Two things. Go here and read this. And even more importantly (US Citizens only), go here and sign this. As of this writing, only 376113 (update just after 9PM Eastern)87 (just after 10PM) signatures are needed. You do have to register, but it’s painless, takes only a minute or so, and damn is it a good cause.

The JesusWeen Story

I won’t wear a costume this JesusWeen eve—
The lord is my shepherd; I shall not deceive
This holiday’s different for folks who believe
For folks who have Christ as their savior

I won’t be a hero, cos Jesus comes first
I won’t be a villain, cos Satan’s the worst
I won’t ask for candy; the candy’s all cursed
(That’s typical godless behavior)

I’m giving out bibles to trick-or-treat kids
They’re looking for chocolates to quiet their ids
But self-satisfaction, God’s message forbids,
So candy bars surely are sinning

Though Satan is hiding, and wearing a mask,
The godly confront him and take him to task
So each trick-or-treater we simply must ask:
“Is Satan or Jesus Christ winning?”

This JesusWeen, children from all ‘round the block
Will visit our porch, ring the bell (or else knock),
And, getting a bible, will cry out in shock:
Hallelujah! Sing glory of glories!

Cos JesusWeen’s all about Jesus, and love
And gifts that are given by God up above
Cos candy these children are sick to death of…

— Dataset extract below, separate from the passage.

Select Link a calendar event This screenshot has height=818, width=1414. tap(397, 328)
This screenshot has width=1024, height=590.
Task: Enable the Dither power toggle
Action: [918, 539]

And other such fictional stories.

Headline Muse, 10/27

See, I don’t want my prices to rise
But it’s worthless if nobody buys
As I calculate cost,
I’m admitting—I’m lost!
What’s the right rate to charge to tell lies?

Headline: This Way to the Séance

A strange story in the Wall Street Journal. Just another profile of a small business owner… in this case, though, the business is talking to the dead lying to people for money. A weekly group, Séance in the City, meets for fun, to test their psychic abilities, to mingle with one another, and to have Jesse Bravo give them a reading.

“I have a gift and I want to share that with as many people as possible without overcharging them. For two hours, it’s less than a movie ticket and popcorn,” Mr. Bravo said.

Which, of course, brings up the question in the limerick: What exactly is overcharging, when your service consists of lying to people?

In real life, he is a money manager and stock picker; he claims not to use his psychic powers to help him on the job. I believe that, of course. I also believe that if they were actually real, that’s pretty much all he’d use them for, and he wouldn’t advertise the fact for less than six figures. After all, he could make a cool million with Randi if he were really out for money. Convenient, then, that he’s so altruistic, meeting these dozen or so people for only $20 a head for the 2 hour session.

Aside from these meetings, life as a psychic can be a lonely gig. Mr. Bravo’s 88,000 Twitter followers and nearly 3,000 Facebook friends are relentless with their questions, but the friendships are one-sided.

“I get a friend invite and then I get a message with a question,” said Mr. Bravo. “I’m a human being, too. I like to chat and be friendly, and not just be used for my abilities.”

Some advice, then; if you want to make real friends, stop lying to them.